Kategorie:
Konzertbericht
Titel:
Chikinki
Interpret:
Chikinki
Datum:
28.04.2011
Lokation:
Gebäude 9, Köln
Autor:
Dominik Knauf
Köln, 11.05.2011
Ein flüchtig schweifender Blick durchs Publikum an diesem Donnerstag Abend im Kölner Gebäude 9 genügt und man hat den lebenden Beweis, dass die englische Band Chikinki vor mittlerweile 15 Jahren gegründet wurde: Mitt- und Enddreißiger, also alterstechnisch Fans der ersten Stunde, tummeln sich in gehörigem Sicherheitsabstand vor der Bühne, ein weiterer Teil schaut sich im Vorraum einen alten Heimatfilm auf MDR an, der lautlos über einen Bildschirm flackert. Alle sind entspannt, selbst der Support Charcoal Sunset erhält höflichen Applaus, obwohl sie mit ihrem überraschungsarmen Alt.Country-Rock musikalisch so gar nicht zu Chikinki passen wollen.
Gut gefüllt, aber nicht ausverkauft, ist das Gebäude 9, weshalb man als Zuschauer selbst nach den ersten paar Takten des Eröffnungsintros noch leicht die Möglichkeit hat, sich vom Heimatfilm im Vorraum zu lösen, um sich nun ganz Chikinki und ihrer Version elektronisch durchzogenem Indie-Rocks in der ersten Reihe zu widmen. Bereits mit ihrem zweiten Song „Bitte Bitte“ spielt das Quintett den Song, der bei Wettanbietern wohl ganz oben auf der Liste der „möglichen Zugaben“ gestanden hätte: ein eingängiger Radio-Song, der trotz seiner eher banalen Botschaft selbst in den hintersten Winkeln noch für strahlende Gesichter sorgt, so catchy ist der Song.

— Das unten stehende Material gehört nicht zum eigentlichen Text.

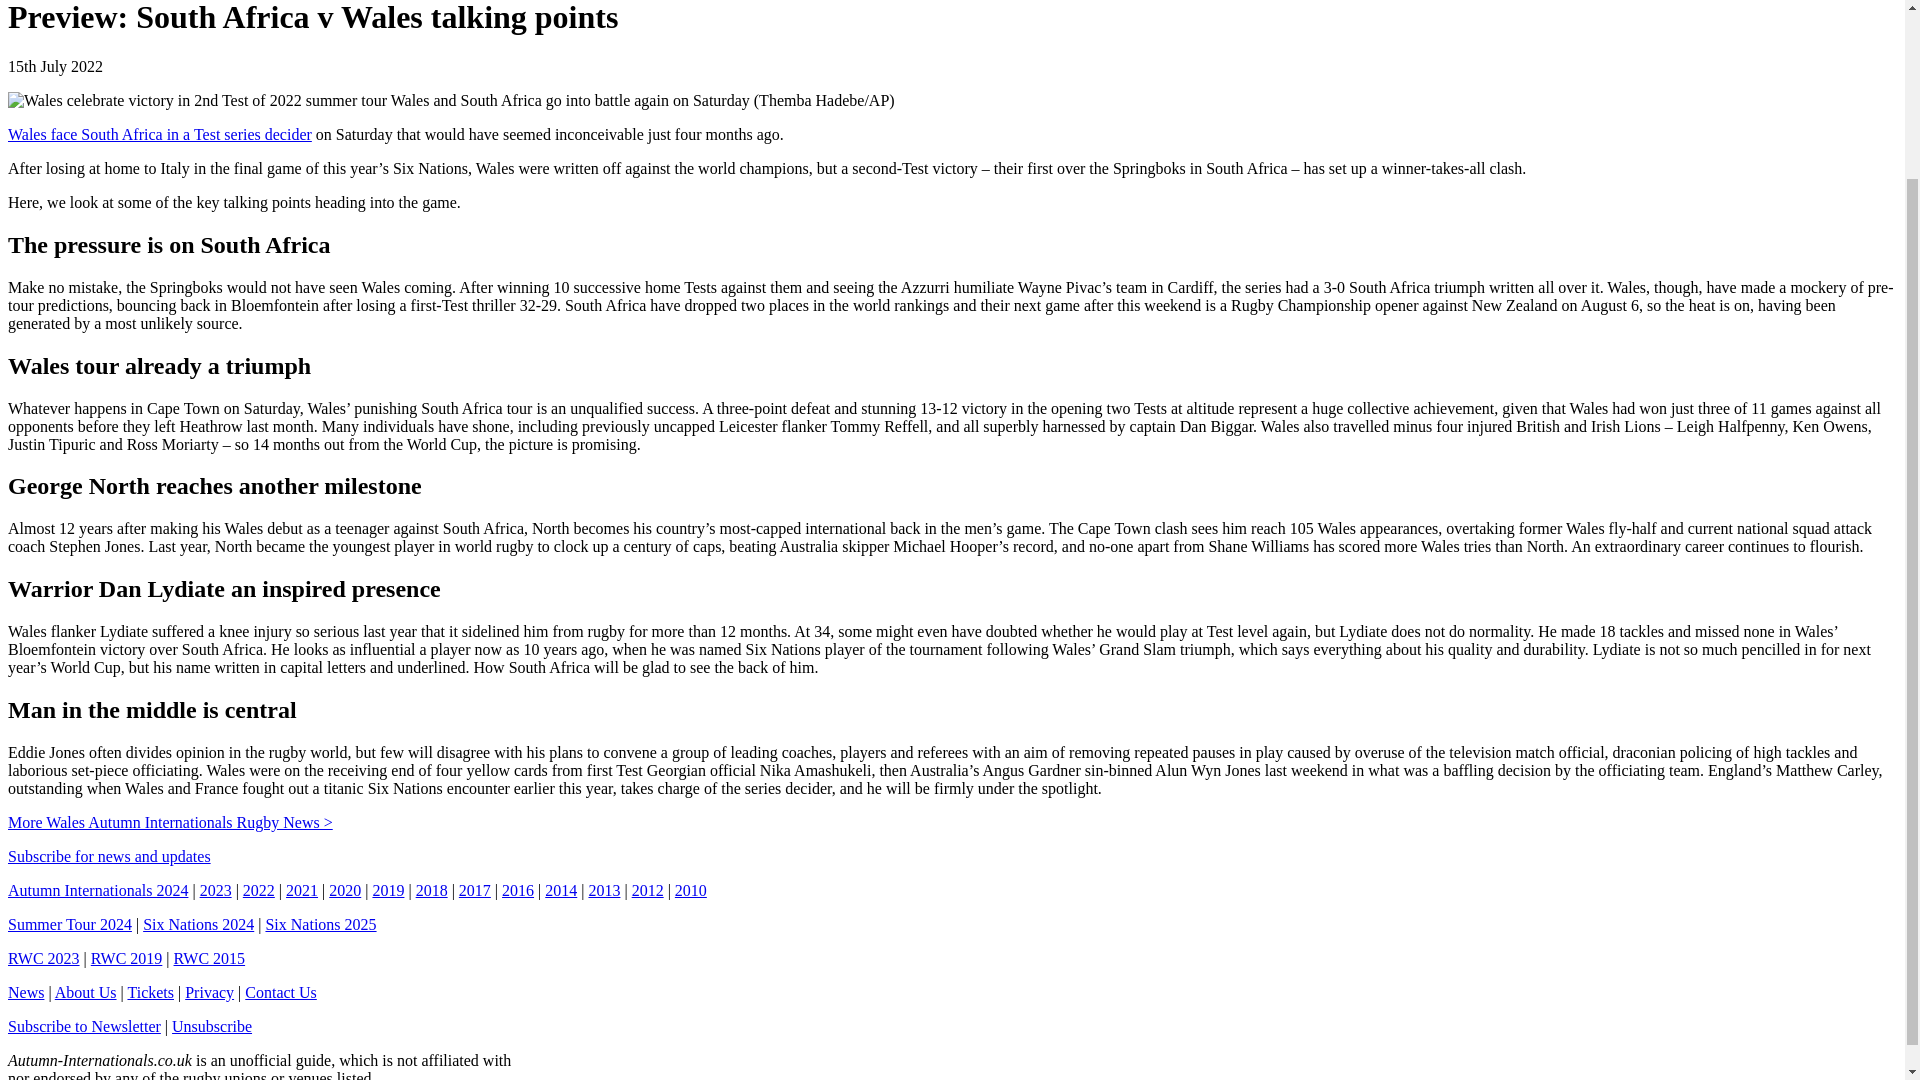  I want to click on Six Nations 2024, so click(198, 924).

Danach ist das Konzert ein Selbstläufer, eine eindrucksvolle Demonstration der Live-Qualitäten der Band, die Sänger Rupert Browne mit seiner jahrelangen Routine und Erfahrung zu Höchstform auflaufen lässt. Flankiert von den beiden Keyboardern der Band, die wahlweise aussehen wie Ian Curtis oder Dave Stewart auf Speed, spielen Chikinki zunächst einen Großteil ihres aktuellen Albums „Bitten“. Mit zunehmender Dauer des Konzertes steigert sich nicht nur die Band in einen wahren Rauschuzstand, bei dem die Instrumente einem strapaziösen, bis zur Zerstörung neigenden Belastungstest unterzogen werden – auch für das Publikum scheint die Musik wie ein Jungbrunnen zu wirken. Die älteren Hits „Paper Scissor Stone“ oder „You Said“ werden dabei ebenso frenetisch hüpfend abgefeiert wie die neuen Songs.
Es folgen noch zwei Zugabenrunden, doch eigentlich gelingt Chikinki an diesem Abend das Kunststück, bereits nach ihrem ersten Song nur noch Zugaben zu spielen. Es ist ein „immer mehr, immer weiter“, das Browne und Co. über eineinhalb Stunden mit dem Publikum veranstalten. Am Ende wirft Keyboarder Boris Exton in bester Rockstarmanier einen Suppenlöffel als Souvenir ins Publikum. Es ist diese Mischung aus großer Geste und feinem, ironischen Augenzwinkern, die Chikinki live so ungeheuer sympathisch wirken lässt. Draußen im Vorraum mag noch immer der Heimatfilm des MDR auf Endlosschleife laufen. Doch an diesem Abend haben vor allem Chikinki ihre eigene Geschichte um ein unwiderstehliches Konzert fortgeschrieben.